Медников зябко поежился, встал и протянул руку. Колчин крепко пожал теплую ладонь и пошел к метро. Карточка, не разорванная, осталась лежать в кармане пиджака.
Москва, район Басманной. 3 октября.
Поднявшись лифтом на седьмой этаж, Медников не стал терзать звонок, открыл дверь ключом. В прихожей было темно, из приоткрытой двери в большую комнату пробивалась полоска света, доносилась музыка, видимо, работал телевизор. Медников хотел включить настенное бра, уже потянулся рукой к включателю, но передумал. Скинув кепку и плащ, пристроил одежду на вешалке, принюхался. Пахло сигаретным дымом и ещё чем-то кислым, отвратительным, будто возле деревянной галошницы или вешалки, стилизованной под старину, стошнило человека, злоупотреблявшего спиртным сутки напролет, а то и дольше.
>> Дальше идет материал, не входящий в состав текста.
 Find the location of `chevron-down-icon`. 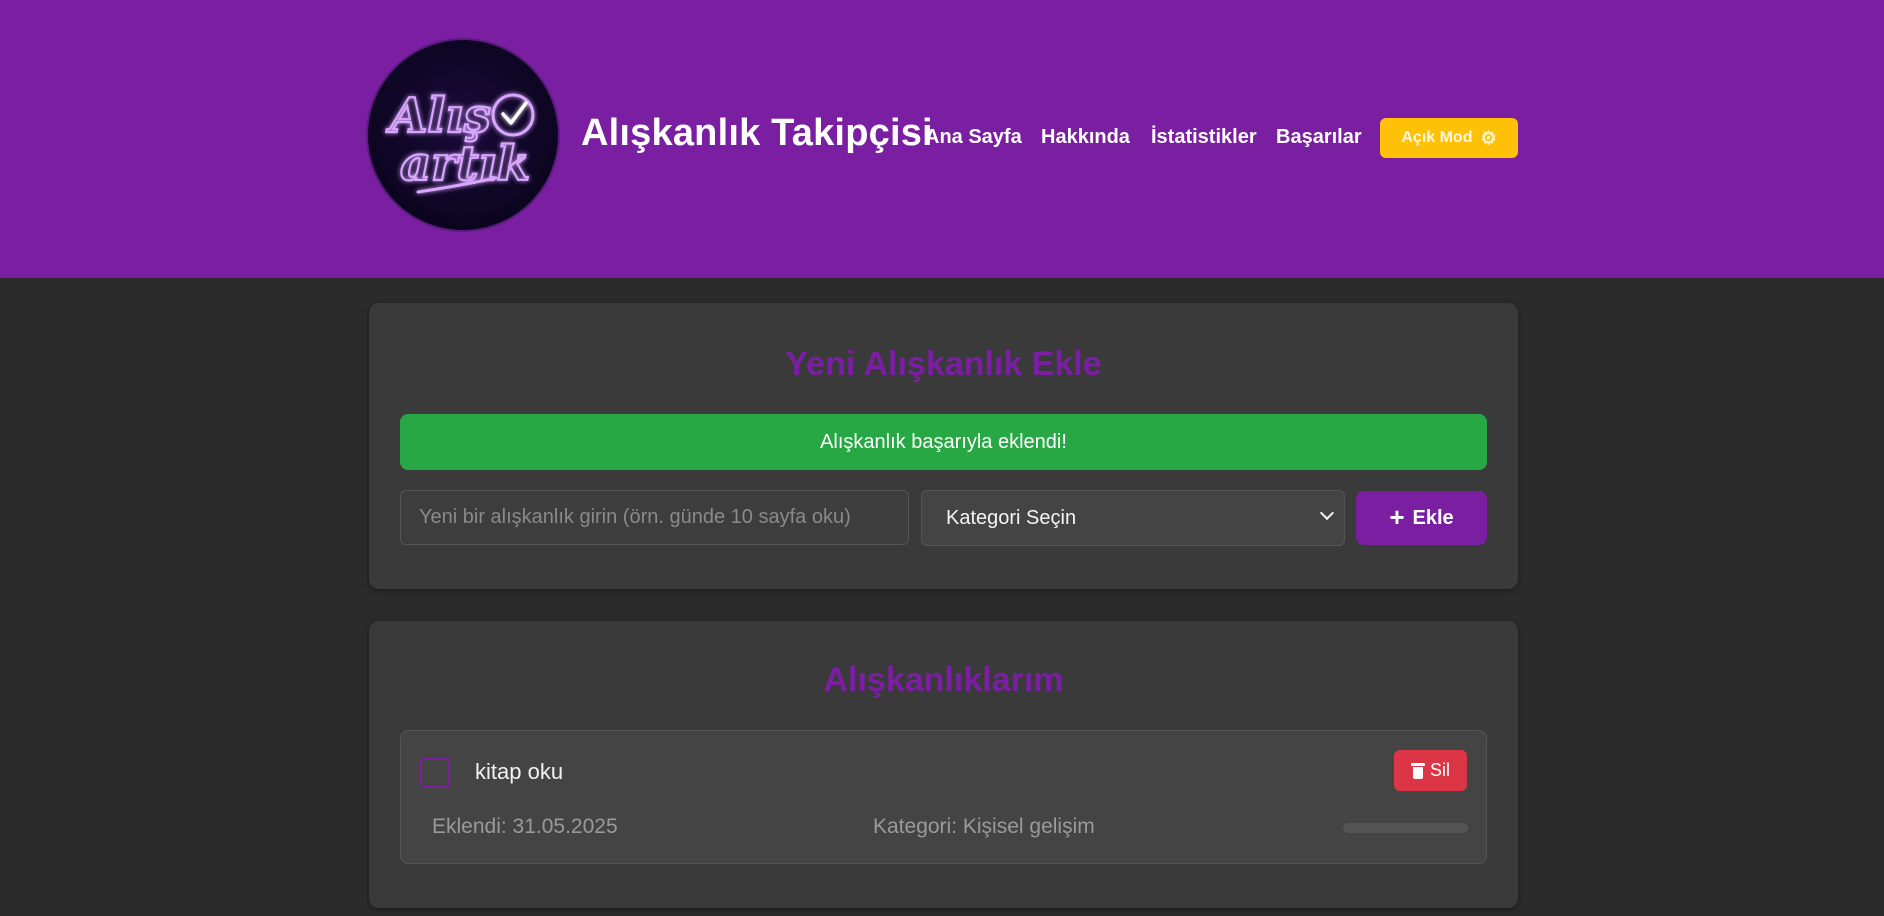

chevron-down-icon is located at coordinates (1327, 513).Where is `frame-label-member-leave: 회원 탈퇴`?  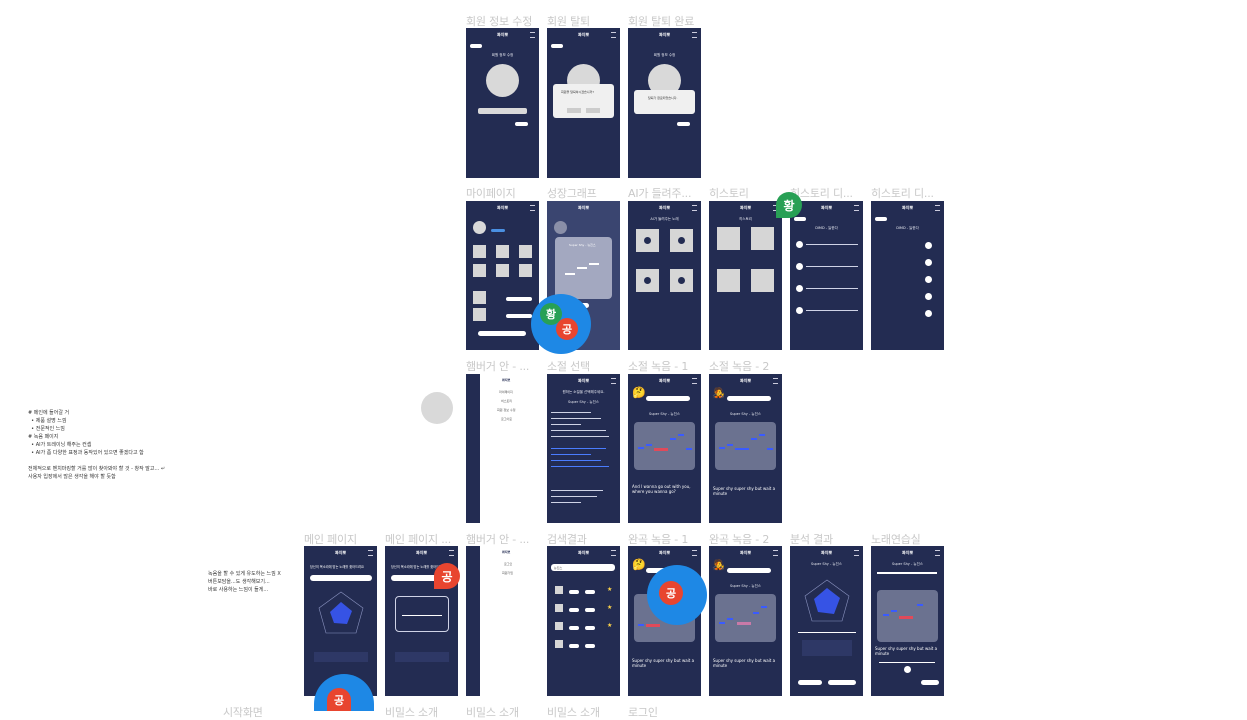 frame-label-member-leave: 회원 탈퇴 is located at coordinates (568, 21).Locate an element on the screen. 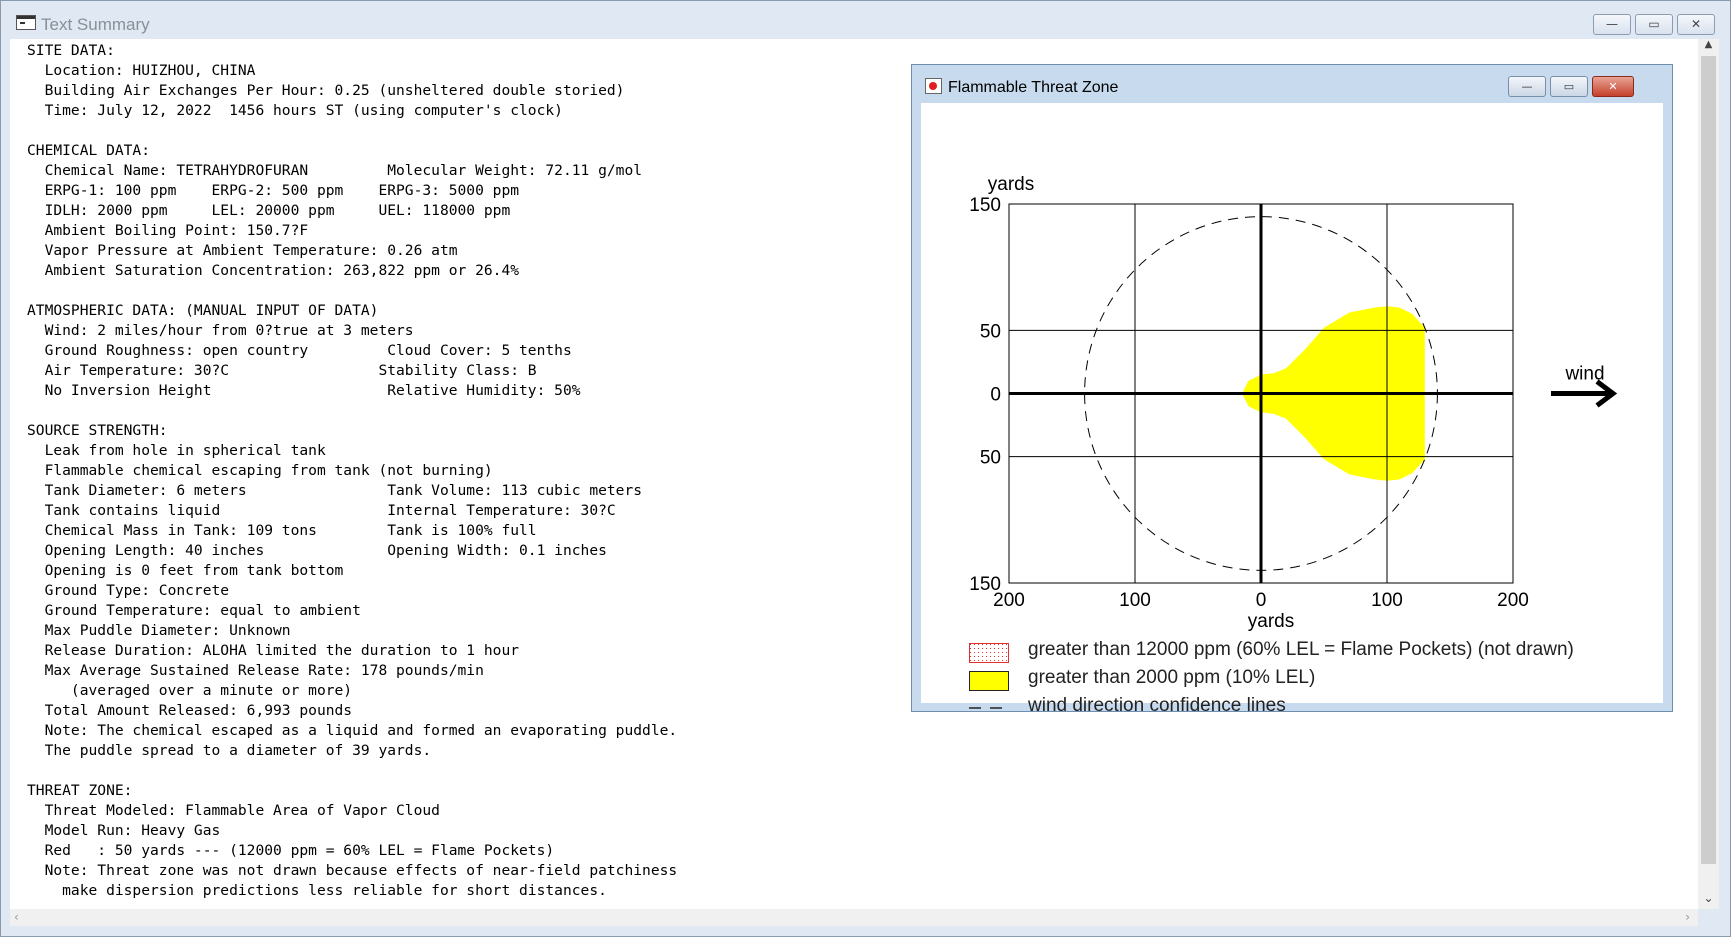 The image size is (1731, 937). minimize-button: — is located at coordinates (1612, 24).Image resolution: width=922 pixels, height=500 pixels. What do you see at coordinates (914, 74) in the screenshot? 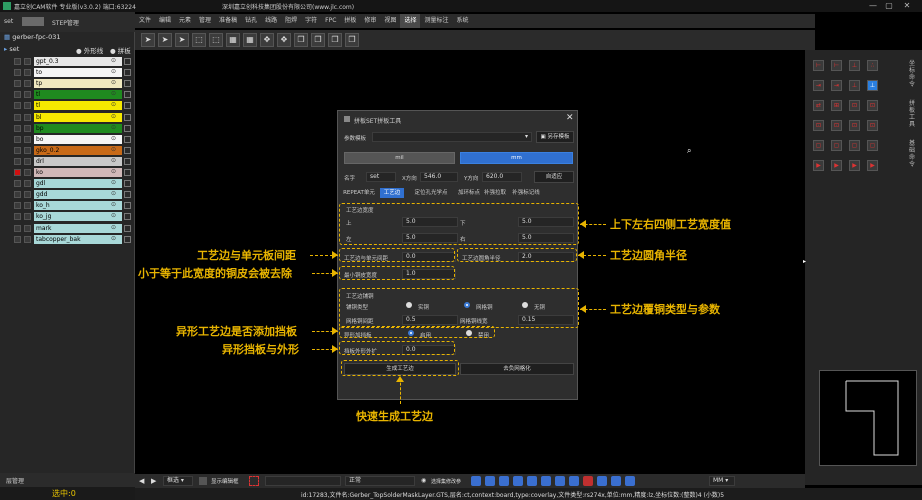
I see `right-panel-tab: 坐标命令` at bounding box center [914, 74].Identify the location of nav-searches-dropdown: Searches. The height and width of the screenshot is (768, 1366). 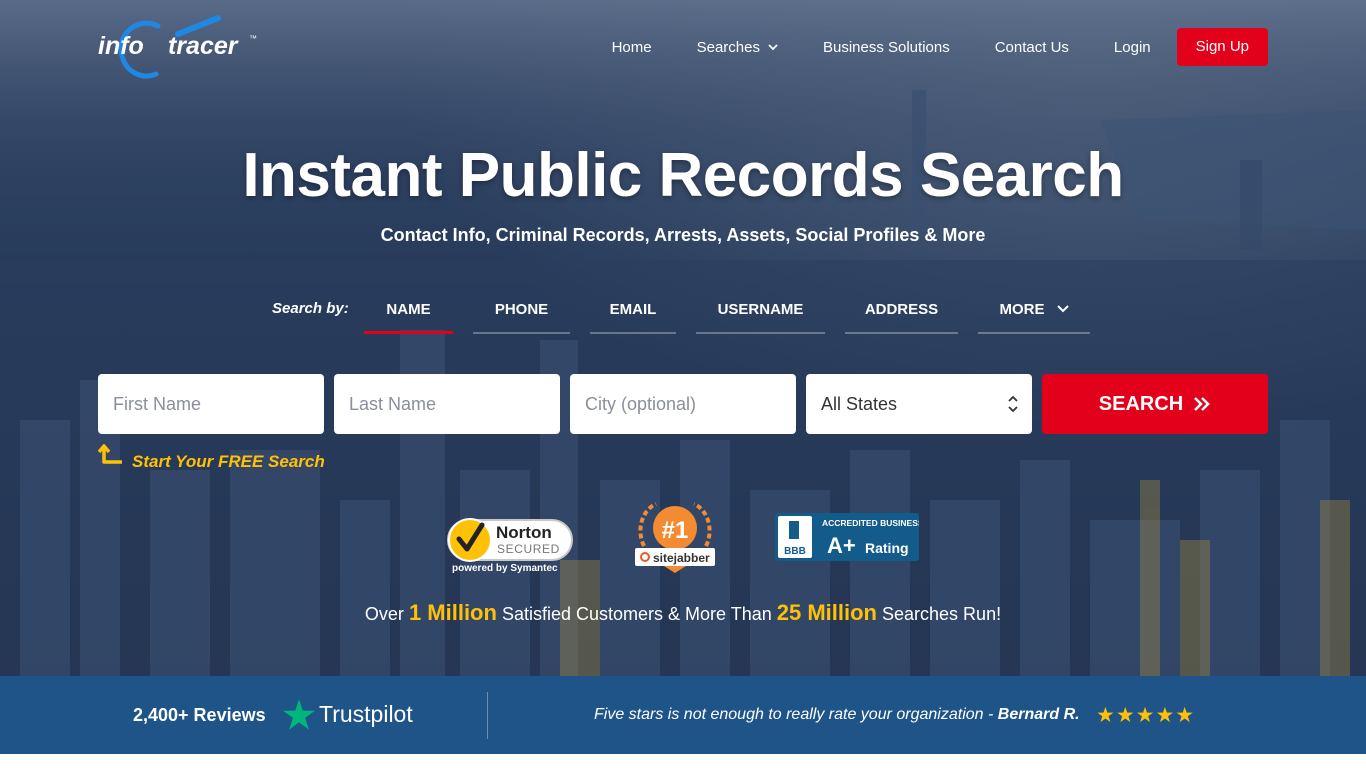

Медников вошел в комнату, сел на диван и вытянул ноги. В кресле перед телевизором, запрокинув голову назад, дремала жена Любовь Юрьевна.
Челюсть отвисла, по подбородку растеклась слюна, из полуоткрытого рта высовывался кончик языка, покрытого нездоровым серым налетом. На журнальном столике со стеклянным верхом пепельница, переполненная окурками, большая уже ополовиненная бутылка итальянского вермута, плоская фляжка коньяка и стакан с золотым рисунком, в котором Люба смешивала свое пойло. По столу растеклась лужица спиртного. На темном ковре и обивке кресла серые размазанные следы сигаретного пепла.
Дотянувшись до пульта, Медников выключил телевизор.
– Ау. Проснись, красотка.
Любовь Юрьевна подняла голову, зажмурившись от света, уставилась на мужа мутными пустыми глазами. Три дня назад Медникова с супругой пригласил на новоселе сослуживец по МИДу. Обычное бестолковое застолье, на которое нельзя было не взять Любу, которая обещала держаться молодцом, только пригубить десертное вино, но коньяка – ни глотка. Он поспешил откланяться первым, уволок за собой жену, пока она не надралась, не начала молоть ахинею при начальстве Медникова. Но той малости, что успела выпить Люба, ей хватило, чтобы завестись. И вот четвертый день она не могла остановиться.